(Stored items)
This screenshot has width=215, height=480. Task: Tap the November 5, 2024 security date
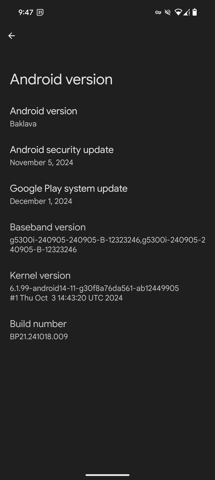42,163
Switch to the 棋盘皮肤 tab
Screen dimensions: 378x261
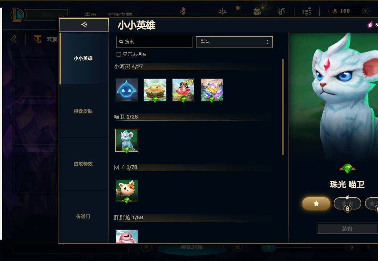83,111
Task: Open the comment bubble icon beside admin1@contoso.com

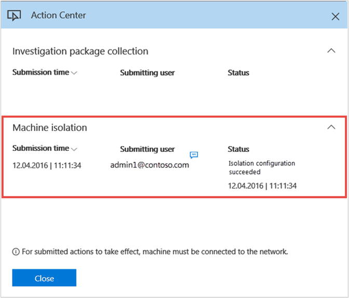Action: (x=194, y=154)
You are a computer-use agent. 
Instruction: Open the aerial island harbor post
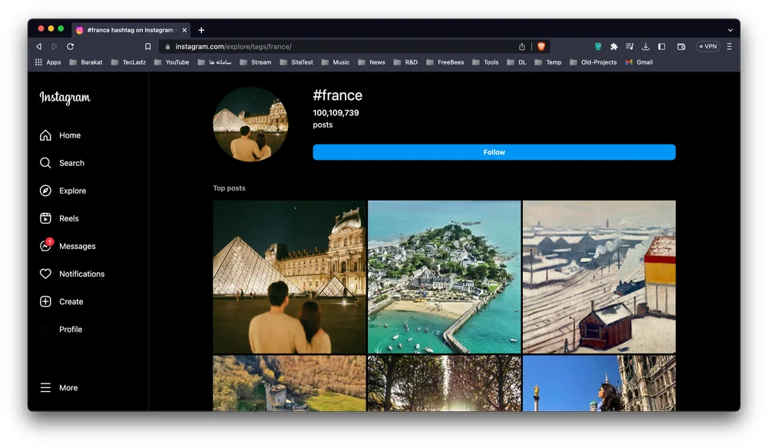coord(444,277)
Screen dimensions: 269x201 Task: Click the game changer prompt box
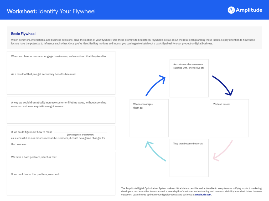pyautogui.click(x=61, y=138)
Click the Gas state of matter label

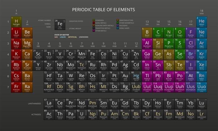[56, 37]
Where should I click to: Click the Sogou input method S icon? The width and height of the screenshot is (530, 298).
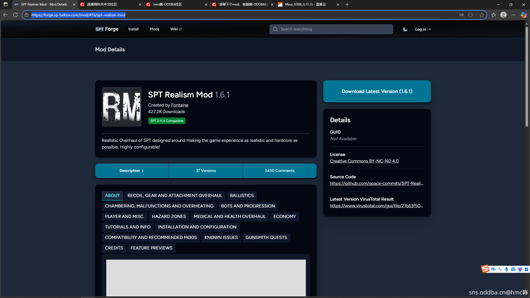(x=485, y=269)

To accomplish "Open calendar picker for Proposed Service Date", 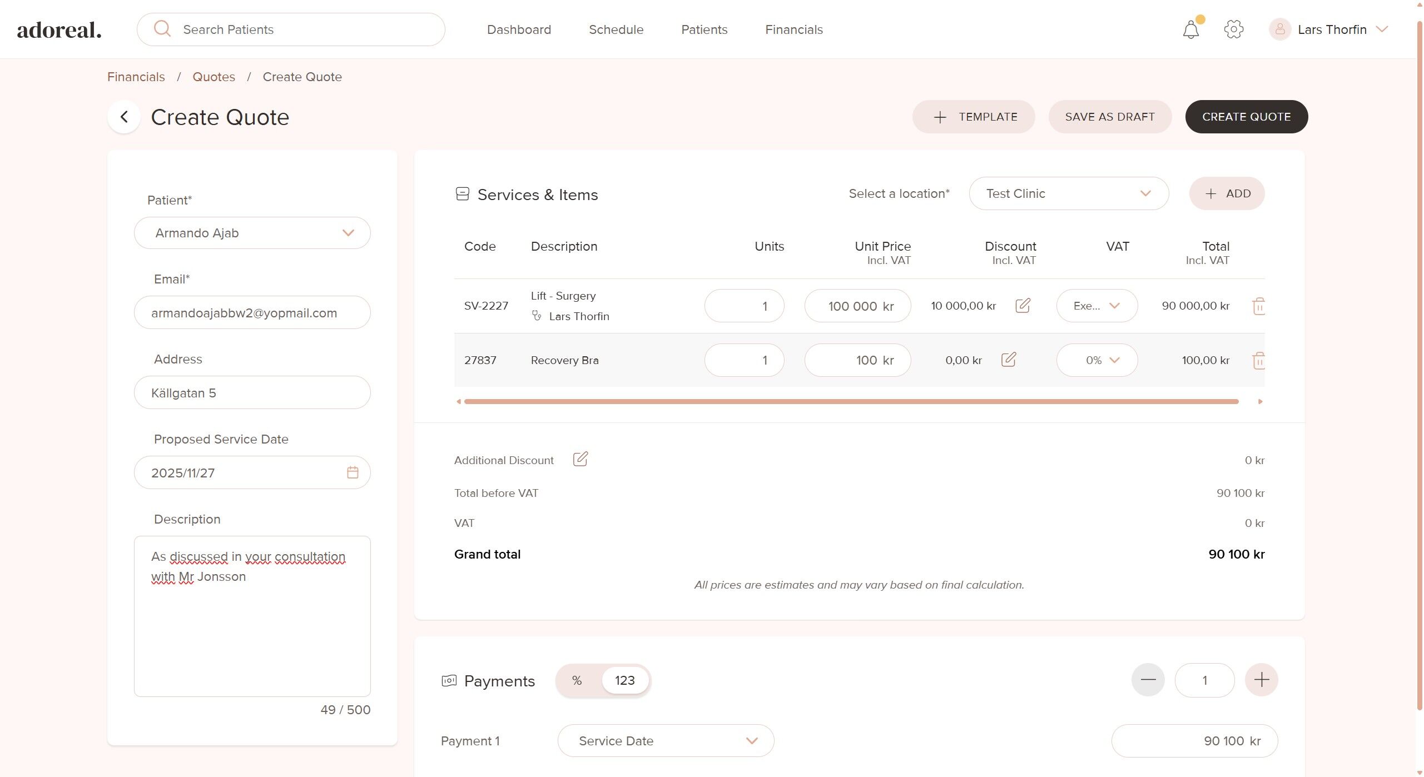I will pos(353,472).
* * *
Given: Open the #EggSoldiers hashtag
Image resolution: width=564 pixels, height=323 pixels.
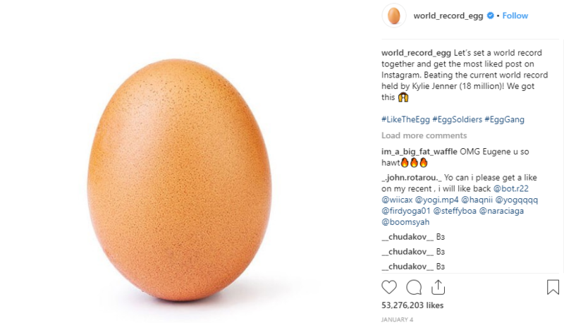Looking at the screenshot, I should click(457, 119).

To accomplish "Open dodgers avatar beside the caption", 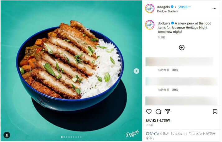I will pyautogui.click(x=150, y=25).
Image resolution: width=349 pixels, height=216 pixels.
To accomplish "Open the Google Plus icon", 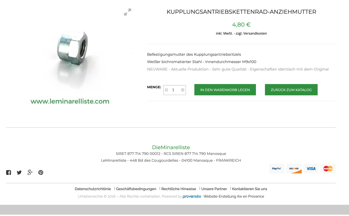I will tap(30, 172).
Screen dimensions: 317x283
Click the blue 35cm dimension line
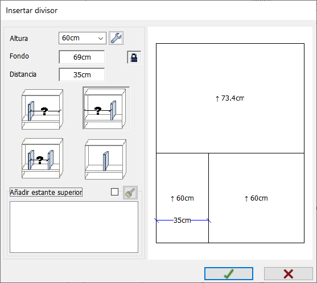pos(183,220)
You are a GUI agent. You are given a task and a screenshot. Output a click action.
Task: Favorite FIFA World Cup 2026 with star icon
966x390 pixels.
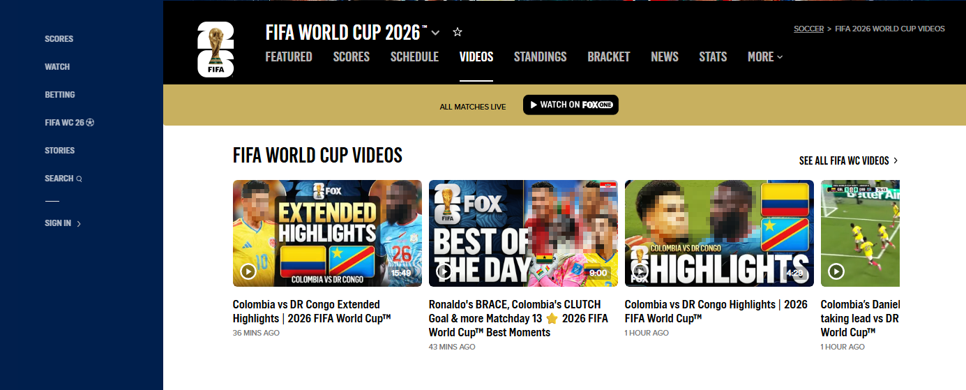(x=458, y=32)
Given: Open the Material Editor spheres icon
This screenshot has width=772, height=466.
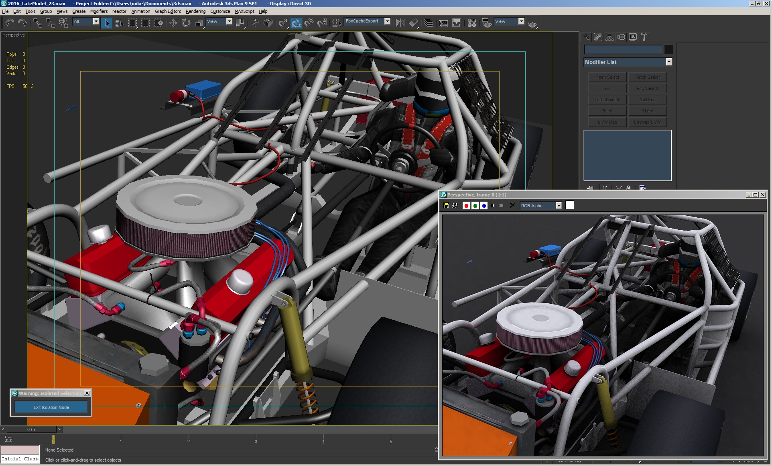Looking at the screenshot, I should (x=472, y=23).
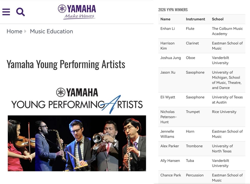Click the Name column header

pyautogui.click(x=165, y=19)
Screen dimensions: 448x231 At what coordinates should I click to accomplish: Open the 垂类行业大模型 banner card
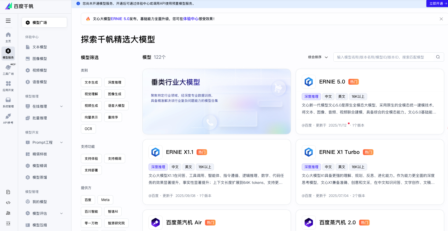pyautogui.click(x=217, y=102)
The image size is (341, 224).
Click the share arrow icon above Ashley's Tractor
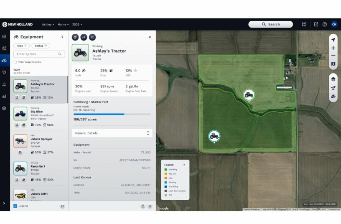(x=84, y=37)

Goal — Reproduce the records from the line containing "This screenshot has width=215, height=480." through the line containing "(x=485, y=269)", substituting "Screen size" for every "Screen dimensions" and leaving all other text unchanged. Omit the pictures from your answer.

Full solution —
This screenshot has width=215, height=480. Task: Tap the November 5, 2024 security date
42,163
Switch to the 棋盘皮肤 tab
Screen size: 378x261
83,111
Task: Open the comment bubble icon beside admin1@contoso.com

Action: (x=194, y=154)
You are a computer-use agent. 
Instruction: Open the aerial island harbor post
coord(444,277)
Screen size: 269x201 Task: Click the game changer prompt box
pyautogui.click(x=61, y=138)
Click the Gas state of matter label

[56, 37]
Where should I click to: Click the Sogou input method S icon? The width and height of the screenshot is (530, 298).
(x=485, y=269)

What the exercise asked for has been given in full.